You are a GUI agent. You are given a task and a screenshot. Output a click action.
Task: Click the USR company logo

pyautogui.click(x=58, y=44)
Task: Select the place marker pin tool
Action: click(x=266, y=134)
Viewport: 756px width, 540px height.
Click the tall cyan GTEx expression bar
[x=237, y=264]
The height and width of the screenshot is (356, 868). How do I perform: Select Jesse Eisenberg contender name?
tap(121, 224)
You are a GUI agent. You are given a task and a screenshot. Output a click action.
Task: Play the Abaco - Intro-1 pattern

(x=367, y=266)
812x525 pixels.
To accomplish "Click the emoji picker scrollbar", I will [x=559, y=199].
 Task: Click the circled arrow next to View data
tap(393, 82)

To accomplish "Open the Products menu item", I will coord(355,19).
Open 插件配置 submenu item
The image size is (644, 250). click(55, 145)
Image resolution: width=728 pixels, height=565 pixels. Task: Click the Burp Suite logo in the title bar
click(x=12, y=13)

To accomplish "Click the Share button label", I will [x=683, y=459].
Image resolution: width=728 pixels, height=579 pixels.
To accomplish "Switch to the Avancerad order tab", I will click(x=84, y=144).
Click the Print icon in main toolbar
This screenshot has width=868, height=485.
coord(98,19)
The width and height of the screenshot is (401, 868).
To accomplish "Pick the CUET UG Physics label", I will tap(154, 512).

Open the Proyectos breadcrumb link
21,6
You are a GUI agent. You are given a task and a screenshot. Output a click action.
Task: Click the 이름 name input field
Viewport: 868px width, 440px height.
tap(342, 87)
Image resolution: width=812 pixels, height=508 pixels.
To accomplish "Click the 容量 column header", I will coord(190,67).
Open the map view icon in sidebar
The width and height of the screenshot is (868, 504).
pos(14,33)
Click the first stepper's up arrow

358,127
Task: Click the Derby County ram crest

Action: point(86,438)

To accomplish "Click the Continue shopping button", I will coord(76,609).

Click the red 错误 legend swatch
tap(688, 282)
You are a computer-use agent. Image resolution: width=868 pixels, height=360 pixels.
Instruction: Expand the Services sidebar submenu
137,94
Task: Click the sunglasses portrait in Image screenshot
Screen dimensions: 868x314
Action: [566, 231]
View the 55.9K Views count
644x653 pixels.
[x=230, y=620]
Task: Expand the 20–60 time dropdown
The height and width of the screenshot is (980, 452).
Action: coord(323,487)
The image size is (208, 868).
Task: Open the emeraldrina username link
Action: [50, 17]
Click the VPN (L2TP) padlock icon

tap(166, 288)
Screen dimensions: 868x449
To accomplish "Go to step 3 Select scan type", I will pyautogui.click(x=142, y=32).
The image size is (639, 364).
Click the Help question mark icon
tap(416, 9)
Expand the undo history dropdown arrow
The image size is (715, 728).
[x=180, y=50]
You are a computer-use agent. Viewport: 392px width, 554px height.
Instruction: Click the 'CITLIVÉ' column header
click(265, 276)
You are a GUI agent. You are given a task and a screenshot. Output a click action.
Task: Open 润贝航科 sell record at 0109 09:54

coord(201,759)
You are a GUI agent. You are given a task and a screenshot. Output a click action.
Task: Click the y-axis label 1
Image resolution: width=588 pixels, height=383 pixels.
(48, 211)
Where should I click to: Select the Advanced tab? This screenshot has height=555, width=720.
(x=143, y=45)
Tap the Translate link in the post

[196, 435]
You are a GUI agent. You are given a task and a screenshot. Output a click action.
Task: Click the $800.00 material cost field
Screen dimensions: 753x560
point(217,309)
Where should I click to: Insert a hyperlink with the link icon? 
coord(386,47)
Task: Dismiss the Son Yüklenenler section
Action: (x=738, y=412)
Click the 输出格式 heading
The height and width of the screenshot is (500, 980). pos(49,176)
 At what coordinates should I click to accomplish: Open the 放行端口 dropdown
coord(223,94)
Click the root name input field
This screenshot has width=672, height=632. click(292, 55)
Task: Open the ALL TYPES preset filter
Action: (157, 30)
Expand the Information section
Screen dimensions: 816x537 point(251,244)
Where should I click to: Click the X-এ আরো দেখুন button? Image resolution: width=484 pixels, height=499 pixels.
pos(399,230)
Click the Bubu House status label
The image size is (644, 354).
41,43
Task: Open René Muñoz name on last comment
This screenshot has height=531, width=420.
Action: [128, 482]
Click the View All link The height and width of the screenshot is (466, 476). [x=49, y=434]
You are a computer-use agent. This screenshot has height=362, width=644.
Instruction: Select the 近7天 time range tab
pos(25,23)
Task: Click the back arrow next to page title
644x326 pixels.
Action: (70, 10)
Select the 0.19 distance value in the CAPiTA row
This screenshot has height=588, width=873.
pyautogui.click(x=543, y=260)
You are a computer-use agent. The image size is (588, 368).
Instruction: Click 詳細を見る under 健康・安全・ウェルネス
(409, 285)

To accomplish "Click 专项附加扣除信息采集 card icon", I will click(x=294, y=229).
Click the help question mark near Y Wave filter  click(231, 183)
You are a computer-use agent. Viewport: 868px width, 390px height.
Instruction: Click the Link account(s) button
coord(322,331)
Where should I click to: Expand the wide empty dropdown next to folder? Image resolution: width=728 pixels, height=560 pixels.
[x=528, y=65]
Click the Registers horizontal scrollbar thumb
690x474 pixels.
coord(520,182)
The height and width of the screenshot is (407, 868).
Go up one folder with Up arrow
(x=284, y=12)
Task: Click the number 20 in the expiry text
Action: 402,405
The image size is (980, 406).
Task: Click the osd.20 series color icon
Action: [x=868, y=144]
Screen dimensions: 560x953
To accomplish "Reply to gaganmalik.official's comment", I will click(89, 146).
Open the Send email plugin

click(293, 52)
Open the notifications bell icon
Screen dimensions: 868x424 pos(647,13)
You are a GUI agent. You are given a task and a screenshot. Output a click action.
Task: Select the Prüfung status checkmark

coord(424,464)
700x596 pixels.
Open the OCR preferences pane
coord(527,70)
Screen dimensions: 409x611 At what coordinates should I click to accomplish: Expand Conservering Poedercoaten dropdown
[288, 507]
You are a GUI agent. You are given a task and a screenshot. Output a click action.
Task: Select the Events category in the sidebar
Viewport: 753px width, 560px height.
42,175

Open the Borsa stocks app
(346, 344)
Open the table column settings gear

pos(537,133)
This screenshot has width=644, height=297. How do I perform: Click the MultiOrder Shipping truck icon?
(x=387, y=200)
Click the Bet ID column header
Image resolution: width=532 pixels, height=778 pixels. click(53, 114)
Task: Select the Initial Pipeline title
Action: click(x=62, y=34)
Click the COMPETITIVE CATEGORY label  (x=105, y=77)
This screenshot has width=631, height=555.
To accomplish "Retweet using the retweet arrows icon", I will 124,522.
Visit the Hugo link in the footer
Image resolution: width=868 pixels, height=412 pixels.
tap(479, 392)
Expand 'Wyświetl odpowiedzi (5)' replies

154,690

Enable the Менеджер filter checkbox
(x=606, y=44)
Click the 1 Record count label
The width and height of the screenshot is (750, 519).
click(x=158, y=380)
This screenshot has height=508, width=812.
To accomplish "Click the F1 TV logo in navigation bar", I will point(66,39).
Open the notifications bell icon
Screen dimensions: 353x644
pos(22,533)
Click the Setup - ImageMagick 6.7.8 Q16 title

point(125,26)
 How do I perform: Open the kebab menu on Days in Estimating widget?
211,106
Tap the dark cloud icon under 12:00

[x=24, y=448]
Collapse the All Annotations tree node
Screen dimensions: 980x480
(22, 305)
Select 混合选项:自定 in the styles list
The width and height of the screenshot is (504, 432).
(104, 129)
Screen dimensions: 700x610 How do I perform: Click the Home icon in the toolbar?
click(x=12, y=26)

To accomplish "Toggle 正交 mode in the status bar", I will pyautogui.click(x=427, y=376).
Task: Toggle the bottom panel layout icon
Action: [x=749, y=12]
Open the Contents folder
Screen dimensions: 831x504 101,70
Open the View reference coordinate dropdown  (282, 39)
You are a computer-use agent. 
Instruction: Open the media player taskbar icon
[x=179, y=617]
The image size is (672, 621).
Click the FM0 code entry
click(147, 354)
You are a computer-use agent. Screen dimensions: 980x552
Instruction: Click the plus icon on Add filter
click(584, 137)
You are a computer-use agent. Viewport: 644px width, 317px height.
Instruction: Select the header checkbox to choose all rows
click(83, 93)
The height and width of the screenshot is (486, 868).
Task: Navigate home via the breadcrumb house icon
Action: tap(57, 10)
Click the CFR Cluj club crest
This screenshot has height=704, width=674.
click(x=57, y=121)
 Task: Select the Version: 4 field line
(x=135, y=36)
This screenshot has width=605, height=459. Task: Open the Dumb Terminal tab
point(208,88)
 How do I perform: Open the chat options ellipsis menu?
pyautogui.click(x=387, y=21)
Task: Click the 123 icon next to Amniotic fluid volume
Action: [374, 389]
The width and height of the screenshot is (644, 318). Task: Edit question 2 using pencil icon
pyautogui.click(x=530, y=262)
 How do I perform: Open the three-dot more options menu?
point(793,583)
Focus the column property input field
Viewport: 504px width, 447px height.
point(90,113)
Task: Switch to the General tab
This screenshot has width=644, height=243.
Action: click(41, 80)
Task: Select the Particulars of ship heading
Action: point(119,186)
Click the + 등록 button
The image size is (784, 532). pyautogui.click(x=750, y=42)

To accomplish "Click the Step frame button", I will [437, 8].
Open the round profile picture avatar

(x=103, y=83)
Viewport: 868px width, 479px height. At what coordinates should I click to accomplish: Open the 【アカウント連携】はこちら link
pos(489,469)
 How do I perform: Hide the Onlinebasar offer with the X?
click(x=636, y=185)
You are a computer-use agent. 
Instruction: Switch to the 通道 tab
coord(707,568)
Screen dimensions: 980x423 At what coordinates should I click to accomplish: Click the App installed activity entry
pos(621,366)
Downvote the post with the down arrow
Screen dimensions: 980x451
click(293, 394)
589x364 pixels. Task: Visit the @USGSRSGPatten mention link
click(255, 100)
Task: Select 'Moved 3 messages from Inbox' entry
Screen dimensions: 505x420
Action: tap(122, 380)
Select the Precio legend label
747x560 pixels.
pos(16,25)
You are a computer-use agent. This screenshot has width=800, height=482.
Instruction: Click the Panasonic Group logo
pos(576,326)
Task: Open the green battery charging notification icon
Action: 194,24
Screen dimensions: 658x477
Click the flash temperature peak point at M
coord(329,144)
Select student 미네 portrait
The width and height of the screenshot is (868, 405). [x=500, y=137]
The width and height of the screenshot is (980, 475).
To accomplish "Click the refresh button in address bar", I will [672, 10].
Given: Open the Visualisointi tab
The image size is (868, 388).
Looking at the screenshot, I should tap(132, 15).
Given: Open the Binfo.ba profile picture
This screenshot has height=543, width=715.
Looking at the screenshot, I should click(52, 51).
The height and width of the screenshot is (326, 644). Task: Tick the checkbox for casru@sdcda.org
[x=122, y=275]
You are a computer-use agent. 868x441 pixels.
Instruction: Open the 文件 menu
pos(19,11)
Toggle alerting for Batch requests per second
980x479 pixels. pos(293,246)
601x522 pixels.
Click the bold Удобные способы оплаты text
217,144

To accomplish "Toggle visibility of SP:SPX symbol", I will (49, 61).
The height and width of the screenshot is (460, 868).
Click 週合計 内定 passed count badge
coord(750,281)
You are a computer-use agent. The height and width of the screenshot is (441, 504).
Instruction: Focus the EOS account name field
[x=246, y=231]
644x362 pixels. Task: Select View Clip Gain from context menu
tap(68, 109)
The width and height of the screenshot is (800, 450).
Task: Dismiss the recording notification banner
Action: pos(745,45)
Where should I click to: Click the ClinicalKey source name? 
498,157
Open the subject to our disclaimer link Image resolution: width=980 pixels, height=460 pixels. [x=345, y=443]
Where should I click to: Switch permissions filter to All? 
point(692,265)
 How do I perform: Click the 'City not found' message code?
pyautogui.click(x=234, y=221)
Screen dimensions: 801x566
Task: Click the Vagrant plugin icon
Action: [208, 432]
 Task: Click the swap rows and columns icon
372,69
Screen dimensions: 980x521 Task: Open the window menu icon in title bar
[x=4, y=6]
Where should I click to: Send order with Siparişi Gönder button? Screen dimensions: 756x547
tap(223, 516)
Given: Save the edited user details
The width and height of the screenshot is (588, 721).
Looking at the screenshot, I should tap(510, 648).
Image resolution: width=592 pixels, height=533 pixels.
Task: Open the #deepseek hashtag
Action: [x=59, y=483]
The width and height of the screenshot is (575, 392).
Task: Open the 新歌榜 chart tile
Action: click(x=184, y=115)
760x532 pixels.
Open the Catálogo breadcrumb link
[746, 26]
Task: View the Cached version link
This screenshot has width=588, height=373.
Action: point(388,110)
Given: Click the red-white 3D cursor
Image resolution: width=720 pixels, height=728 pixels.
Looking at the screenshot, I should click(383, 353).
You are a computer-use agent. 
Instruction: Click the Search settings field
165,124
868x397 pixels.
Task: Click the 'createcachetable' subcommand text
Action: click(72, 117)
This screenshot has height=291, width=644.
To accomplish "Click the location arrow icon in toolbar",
+===+
YOUR OBJECTIVE |
Each line from the beginning of the entries to the line with "You are a computer-use agent. Image" must be repeated exactly, with both end lines kept and no other lines given.

RESULT OF THE TASK |
You are a GUI agent. You are given a task and a screenshot. Output a click action.
Task: Click the USR company logo

pyautogui.click(x=58, y=44)
Task: Select the place marker pin tool
Action: click(x=266, y=134)
Viewport: 756px width, 540px height.
Click the tall cyan GTEx expression bar
[x=237, y=264]
The height and width of the screenshot is (356, 868). How do I perform: Select Jesse Eisenberg contender name?
tap(121, 224)
You are a GUI agent. You are given a task and a screenshot. Output a click action.
Task: Play the Abaco - Intro-1 pattern

(x=367, y=266)
812x525 pixels.
To accomplish "Click the emoji picker scrollbar", I will [x=559, y=199].
 Task: Click the circled arrow next to View data
tap(393, 82)

To accomplish "Open the Products menu item", I will coord(355,19).
Open 插件配置 submenu item
The image size is (644, 250). click(55, 145)
Image resolution: width=728 pixels, height=565 pixels. Task: Click the Burp Suite logo in the title bar
click(x=12, y=13)

To accomplish "Click the Share button label", I will [x=683, y=459].
Image resolution: width=728 pixels, height=579 pixels.
To accomplish "Switch to the Avancerad order tab", I will click(x=84, y=144).
Click the Print icon in main toolbar
This screenshot has width=868, height=485.
coord(98,19)
The width and height of the screenshot is (401, 868).
To accomplish "Pick the CUET UG Physics label", I will tap(154, 512).

Open the Proyectos breadcrumb link
21,6
You are a GUI agent. You are given a task and a screenshot. Output a click action.
Task: Click the 이름 name input field
Viewport: 868px width, 440px height.
tap(342, 87)
Image resolution: width=812 pixels, height=508 pixels.
To accomplish "Click the 容量 column header", I will coord(190,67).
Open the map view icon in sidebar
The width and height of the screenshot is (868, 504).
pos(14,33)
Click the first stepper's up arrow

358,127
Task: Click the Derby County ram crest

Action: point(86,438)

To accomplish "Click the Continue shopping button", I will coord(76,609).

Click the red 错误 legend swatch
tap(688, 282)
You are a computer-use agent. Image resolution: width=868 pixels, height=360 pixels.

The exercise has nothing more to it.